*TEXT TO READ*.
»»
17. The information processing system according to claim 16,
wherein the buffer memory is an SRAM.
18. The information processing system according to claim 16,
wherein the predetermined number of memory words contained in the
buffer memory can be set by a user.
Description
CROSS-REFERENCE TO RELATED APPLICATIONS
[0001] This application is based upon and claims priority from
prior European Patent Application No. 00830855.3, filed Dec. 28,
2000, the entire disclosure of which is herein incorporated by
reference.
BACKGROUND OF THE INVENTION 1. Field of the Invention
[0002] The present invention relates to non-volatile memories, and
more specifically to a method for reducing the average access time
of a non-volatile memory during the reading phase.
[0003] 2. Description of Related Art
[0004] In the field of non-volatile memory devices, new modes of
reading the non-volatile memory devices need to be provided in
order to fill a firm market demand for improved reading
performance.
[0005] Recently new reading modes have been introduced which were
tested and used with other types of memory devices, such as
volatile DRAMs and SRAMs.
[0006] One of these new methods is known as the page reading mode,
whereby a memory is read by full pages containing a varying number
of memory words.
««
*WHAT TO PRODUCE*. Carry on the patent passage on reading non-volatile memories, beginning right after its final sentence.

[Data for locating visible targets]
»»
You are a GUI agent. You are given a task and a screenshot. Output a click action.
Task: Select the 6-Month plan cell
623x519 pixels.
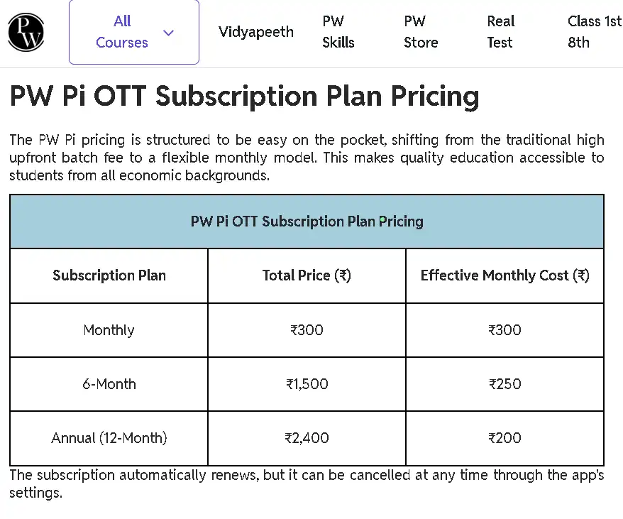109,384
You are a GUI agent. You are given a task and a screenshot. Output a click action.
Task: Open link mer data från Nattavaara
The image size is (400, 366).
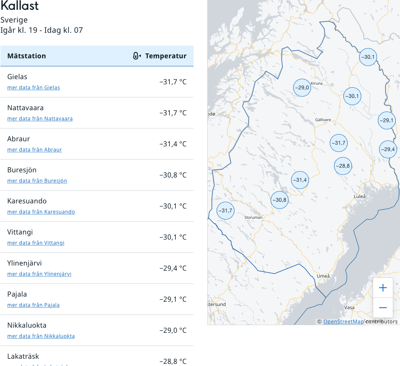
««
*OUTPUT FOR THIS TASK*.
[0007] Another known reading mode is the burst mode, whereby memory
words are synchronously read from consecutive locations, according
to a clock signal which is provided from outside of the memory
device and can be adjusted by the user.
[0008] In either of these read modes, a time period of initial
latency has to be waited before the memory can be accessed. This
latency time is due to the set up phase of the memory device.
[0009] A user usually accesses a limited number of words at a time
(e.g., one, two, four, eight, or sixteen words). This implies of
necessity a latency time.
[0010] To better illustrate this point, two examples of reading
effected in the page mode and the burst mode are reported in the
following chart, for the reading of four consecutive words.
1 Tacc Tacc Tacc Tacc Tacc MODE word 1 word 2 word 3 word 4 Average
Latency Page 100 ns 35 ns 35 ns 35 ns 51.25 ns 65 ns Burst 100 ns
25 ns 25 ns 25 ns 43.75 ns 75 ns
[0011] It can be seen from the above chart that the initial latency
time makes the access time Tacc worse in the page mode, from a
potential 35 ns to an average access 51.25 ns.
[0012] The initial latency time likewise deteriorates the access
time Tacc in the burst mode, from a potential 25 ns to an average
access 43.75 ns.
[0013] A way to obviate this could be to increase the depth of a
page being read in the page mode, or to increase the number of
words being sequentially read in the burst mode (that is, the
number of words simultaneously read in parallel).
[0014] Shown in the following chart are the average access times at
increasing page depths in the page mode.
2 Tacc Tacc Tacc DEPTH First word Steady state Average 2 words 100
ns 35 ns 67.5 ns 4 words 100 ns 35 ns 51.25 ns 8 words 100 ns 35 ns
43.125 ns 16 words 100 ns 35 ns 39.0625 ns
[0015] The chart here below shows the average access times at
increasing burst depths, in the burst mode.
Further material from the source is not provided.